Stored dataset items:
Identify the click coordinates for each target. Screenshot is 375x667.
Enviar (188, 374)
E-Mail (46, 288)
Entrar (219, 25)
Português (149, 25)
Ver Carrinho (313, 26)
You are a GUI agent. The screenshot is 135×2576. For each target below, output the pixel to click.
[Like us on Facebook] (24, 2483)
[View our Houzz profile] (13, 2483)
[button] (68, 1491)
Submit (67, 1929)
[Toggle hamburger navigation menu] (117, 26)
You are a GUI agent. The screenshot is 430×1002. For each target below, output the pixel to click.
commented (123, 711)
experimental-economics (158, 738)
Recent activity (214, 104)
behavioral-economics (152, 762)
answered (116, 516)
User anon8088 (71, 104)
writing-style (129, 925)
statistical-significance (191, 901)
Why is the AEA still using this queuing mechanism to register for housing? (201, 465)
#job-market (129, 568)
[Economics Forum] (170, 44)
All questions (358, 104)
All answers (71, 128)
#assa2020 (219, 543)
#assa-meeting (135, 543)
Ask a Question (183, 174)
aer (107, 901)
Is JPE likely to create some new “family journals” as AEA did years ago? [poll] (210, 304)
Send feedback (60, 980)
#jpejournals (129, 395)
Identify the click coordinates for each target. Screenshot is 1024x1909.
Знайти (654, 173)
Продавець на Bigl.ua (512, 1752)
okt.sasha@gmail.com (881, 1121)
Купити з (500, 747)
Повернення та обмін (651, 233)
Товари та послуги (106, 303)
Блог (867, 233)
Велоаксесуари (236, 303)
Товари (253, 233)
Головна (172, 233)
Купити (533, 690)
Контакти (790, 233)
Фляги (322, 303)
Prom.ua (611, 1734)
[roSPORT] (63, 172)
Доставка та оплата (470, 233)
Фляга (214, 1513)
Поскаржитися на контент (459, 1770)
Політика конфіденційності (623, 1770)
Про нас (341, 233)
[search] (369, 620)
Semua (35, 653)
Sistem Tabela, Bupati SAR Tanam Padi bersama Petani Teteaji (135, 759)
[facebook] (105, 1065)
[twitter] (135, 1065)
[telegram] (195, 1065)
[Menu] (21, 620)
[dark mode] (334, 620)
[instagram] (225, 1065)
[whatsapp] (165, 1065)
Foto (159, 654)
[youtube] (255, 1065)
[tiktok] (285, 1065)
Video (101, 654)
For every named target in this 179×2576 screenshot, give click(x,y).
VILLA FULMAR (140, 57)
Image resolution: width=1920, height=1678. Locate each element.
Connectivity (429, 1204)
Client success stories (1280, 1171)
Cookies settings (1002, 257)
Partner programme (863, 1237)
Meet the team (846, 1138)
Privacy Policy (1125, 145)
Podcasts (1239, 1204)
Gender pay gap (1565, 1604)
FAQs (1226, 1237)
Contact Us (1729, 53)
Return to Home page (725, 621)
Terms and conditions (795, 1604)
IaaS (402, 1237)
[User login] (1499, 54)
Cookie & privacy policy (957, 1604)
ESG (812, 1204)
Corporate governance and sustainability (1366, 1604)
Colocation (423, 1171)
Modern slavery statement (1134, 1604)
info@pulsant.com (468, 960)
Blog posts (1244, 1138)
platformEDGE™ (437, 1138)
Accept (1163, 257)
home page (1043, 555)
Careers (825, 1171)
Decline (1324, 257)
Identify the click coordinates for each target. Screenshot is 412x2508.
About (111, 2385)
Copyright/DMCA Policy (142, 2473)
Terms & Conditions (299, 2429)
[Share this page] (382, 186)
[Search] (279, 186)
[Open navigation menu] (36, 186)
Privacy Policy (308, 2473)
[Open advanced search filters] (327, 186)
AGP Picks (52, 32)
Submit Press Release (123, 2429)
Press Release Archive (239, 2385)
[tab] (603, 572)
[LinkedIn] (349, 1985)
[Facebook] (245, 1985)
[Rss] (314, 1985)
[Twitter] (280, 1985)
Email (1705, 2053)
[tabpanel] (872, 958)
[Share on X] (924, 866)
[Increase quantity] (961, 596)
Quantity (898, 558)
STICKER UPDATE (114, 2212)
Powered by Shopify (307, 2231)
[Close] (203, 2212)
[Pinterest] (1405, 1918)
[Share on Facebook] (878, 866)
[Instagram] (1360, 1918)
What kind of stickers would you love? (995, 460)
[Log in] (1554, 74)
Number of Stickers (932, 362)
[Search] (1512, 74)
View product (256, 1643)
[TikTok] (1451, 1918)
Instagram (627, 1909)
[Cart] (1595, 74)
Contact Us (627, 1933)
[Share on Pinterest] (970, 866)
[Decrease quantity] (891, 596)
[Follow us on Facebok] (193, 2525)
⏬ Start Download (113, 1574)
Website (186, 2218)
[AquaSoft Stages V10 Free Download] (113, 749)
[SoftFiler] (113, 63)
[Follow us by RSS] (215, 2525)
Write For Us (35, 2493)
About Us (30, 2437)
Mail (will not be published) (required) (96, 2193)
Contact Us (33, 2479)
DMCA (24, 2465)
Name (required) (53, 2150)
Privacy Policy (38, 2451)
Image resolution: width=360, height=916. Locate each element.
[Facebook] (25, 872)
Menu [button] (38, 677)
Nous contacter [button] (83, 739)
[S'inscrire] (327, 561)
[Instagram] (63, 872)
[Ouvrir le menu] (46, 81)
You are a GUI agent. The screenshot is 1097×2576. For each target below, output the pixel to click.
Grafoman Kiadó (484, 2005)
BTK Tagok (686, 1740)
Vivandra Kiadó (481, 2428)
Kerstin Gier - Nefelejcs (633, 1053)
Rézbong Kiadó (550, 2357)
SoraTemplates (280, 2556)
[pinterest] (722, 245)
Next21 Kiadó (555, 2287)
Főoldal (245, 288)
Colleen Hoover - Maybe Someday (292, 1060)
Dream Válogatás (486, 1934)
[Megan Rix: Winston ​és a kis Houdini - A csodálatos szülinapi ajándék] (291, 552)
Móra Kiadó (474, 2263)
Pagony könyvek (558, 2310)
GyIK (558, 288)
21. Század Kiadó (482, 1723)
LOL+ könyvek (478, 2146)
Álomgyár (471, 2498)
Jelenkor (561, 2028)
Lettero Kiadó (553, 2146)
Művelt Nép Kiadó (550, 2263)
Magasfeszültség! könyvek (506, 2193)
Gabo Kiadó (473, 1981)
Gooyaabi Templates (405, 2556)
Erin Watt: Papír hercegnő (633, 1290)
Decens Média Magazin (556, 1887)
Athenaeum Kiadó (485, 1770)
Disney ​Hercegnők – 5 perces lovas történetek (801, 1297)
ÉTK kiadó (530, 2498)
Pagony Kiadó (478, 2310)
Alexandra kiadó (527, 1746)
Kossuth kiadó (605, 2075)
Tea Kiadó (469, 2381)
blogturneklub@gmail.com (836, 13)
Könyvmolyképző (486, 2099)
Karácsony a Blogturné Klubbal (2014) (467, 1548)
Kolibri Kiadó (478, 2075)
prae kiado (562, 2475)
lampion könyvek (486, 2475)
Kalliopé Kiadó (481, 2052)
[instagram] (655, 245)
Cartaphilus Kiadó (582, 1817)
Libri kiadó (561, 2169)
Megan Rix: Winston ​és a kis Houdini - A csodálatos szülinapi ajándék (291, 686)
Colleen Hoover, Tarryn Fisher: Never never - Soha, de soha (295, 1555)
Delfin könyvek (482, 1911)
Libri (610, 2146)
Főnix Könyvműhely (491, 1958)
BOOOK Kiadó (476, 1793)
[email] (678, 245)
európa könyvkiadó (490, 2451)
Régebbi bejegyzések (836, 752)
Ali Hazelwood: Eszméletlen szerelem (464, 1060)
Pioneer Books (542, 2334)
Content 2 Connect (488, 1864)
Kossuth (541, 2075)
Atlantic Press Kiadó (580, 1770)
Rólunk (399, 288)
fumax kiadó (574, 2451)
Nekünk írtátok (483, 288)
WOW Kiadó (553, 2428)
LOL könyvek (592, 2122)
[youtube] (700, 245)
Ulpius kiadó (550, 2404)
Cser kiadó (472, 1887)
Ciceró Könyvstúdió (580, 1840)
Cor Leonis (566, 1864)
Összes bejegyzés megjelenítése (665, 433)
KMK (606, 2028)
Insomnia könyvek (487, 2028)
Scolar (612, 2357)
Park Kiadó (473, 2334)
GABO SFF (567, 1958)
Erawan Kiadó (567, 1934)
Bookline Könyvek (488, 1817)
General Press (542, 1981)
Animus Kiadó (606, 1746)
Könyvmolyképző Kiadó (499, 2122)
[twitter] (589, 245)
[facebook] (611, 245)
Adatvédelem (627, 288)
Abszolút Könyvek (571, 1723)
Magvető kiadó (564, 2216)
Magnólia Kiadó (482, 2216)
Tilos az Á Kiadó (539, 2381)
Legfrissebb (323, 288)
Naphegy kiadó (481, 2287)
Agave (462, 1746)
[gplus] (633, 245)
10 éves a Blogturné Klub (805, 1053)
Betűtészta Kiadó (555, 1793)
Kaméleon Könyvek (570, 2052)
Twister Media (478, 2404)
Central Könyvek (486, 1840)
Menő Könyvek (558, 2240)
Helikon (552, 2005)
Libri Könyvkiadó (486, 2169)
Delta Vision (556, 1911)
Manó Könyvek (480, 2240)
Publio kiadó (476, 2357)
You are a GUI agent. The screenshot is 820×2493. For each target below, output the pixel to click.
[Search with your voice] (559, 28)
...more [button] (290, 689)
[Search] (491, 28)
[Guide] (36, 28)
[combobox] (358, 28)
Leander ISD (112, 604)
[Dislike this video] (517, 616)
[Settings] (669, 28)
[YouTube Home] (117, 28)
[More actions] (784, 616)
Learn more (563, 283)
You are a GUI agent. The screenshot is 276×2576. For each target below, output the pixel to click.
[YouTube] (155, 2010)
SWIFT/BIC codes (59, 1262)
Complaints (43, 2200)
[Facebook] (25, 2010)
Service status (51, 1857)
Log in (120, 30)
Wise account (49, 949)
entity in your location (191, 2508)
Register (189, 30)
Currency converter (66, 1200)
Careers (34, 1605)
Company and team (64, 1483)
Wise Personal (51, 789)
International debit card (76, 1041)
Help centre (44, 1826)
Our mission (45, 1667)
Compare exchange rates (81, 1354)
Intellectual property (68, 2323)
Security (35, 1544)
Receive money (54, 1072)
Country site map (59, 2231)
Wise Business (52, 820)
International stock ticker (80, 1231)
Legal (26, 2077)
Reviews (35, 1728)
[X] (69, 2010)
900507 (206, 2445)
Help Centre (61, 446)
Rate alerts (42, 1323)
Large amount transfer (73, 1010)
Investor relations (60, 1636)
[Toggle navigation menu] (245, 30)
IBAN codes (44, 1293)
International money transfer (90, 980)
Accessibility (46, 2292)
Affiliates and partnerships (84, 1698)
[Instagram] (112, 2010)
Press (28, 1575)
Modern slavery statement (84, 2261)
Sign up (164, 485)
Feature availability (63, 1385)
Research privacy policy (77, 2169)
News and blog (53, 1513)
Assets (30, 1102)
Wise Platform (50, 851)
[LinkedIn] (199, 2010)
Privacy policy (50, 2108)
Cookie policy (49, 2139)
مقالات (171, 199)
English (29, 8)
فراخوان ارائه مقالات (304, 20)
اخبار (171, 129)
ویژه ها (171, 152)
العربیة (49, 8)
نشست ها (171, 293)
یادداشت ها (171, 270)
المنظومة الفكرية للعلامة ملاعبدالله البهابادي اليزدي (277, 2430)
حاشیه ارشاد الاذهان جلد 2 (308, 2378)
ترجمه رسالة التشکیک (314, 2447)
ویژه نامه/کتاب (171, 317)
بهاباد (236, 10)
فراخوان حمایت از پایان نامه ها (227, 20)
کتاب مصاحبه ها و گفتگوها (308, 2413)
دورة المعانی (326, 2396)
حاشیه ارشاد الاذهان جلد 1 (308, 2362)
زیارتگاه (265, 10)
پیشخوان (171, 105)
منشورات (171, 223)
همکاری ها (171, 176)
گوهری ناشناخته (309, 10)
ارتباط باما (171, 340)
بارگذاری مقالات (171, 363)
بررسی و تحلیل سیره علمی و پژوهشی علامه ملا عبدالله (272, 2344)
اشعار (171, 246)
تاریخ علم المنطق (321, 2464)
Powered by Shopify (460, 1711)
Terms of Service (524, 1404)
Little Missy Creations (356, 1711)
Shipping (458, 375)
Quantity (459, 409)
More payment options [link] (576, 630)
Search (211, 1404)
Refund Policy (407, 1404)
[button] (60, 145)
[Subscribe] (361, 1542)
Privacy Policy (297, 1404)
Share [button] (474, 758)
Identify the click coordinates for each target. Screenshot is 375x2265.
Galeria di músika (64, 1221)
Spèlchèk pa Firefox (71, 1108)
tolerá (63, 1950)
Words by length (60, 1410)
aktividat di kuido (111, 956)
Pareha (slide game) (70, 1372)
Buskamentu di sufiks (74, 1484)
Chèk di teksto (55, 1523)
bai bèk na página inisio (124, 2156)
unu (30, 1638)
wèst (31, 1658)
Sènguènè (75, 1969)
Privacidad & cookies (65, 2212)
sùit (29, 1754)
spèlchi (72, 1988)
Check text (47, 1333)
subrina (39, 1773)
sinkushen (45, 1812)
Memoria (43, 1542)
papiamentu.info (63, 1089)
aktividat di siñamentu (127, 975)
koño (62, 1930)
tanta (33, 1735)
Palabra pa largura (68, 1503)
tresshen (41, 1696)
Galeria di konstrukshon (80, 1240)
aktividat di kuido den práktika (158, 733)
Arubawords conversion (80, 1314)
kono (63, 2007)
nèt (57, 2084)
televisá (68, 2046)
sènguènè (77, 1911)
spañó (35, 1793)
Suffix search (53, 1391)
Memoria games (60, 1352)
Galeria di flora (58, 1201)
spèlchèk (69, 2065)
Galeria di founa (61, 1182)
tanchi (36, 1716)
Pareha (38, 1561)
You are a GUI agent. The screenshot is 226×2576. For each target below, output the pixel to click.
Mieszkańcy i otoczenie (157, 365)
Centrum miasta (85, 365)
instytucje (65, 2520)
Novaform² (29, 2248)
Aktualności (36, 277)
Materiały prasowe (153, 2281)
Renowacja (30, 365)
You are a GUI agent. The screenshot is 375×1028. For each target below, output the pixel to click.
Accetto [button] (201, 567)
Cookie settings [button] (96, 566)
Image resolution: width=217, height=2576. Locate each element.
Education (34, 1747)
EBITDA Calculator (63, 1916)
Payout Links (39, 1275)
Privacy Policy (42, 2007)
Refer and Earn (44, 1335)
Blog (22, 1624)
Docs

TASK GOAL
Please return the lines above that run from the line containing "Művelt Nép Kiadó (550, 2263)" to the line containing "Disney ​Hercegnők –", inclusive, exactly and with no other lines.

EXERCISE ANSWER
Művelt Nép Kiadó (550, 2263)
Magasfeszültség! könyvek (506, 2193)
Gabo Kiadó (473, 1981)
Gooyaabi Templates (405, 2556)
Erin Watt: Papír hercegnő (633, 1290)
Decens Média Magazin (556, 1887)
Athenaeum Kiadó (485, 1770)
Disney ​Hercegnők – 5 perces lovas történetek (801, 1297)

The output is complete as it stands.